◆ **Exercise directions**: Can you rewrite all the records with every "checkbox" replaced by "check box" and everything else left unchanged?

=== Excerpted records ===

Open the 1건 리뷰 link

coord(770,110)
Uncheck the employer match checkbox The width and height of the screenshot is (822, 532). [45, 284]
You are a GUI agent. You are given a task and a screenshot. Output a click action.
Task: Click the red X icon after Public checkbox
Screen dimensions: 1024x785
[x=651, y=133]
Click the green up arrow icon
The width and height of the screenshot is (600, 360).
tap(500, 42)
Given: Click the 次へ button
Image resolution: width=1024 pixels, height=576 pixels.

===

◆ **Exercise solution**:
Open the 1건 리뷰 link

coord(770,110)
Uncheck the employer match check box The width and height of the screenshot is (822, 532). [45, 284]
You are a GUI agent. You are given a task and a screenshot. Output a click action.
Task: Click the red X icon after Public check box
Screen dimensions: 1024x785
[x=651, y=133]
Click the green up arrow icon
The width and height of the screenshot is (600, 360).
tap(500, 42)
Given: Click the 次へ button
Image resolution: width=1024 pixels, height=576 pixels.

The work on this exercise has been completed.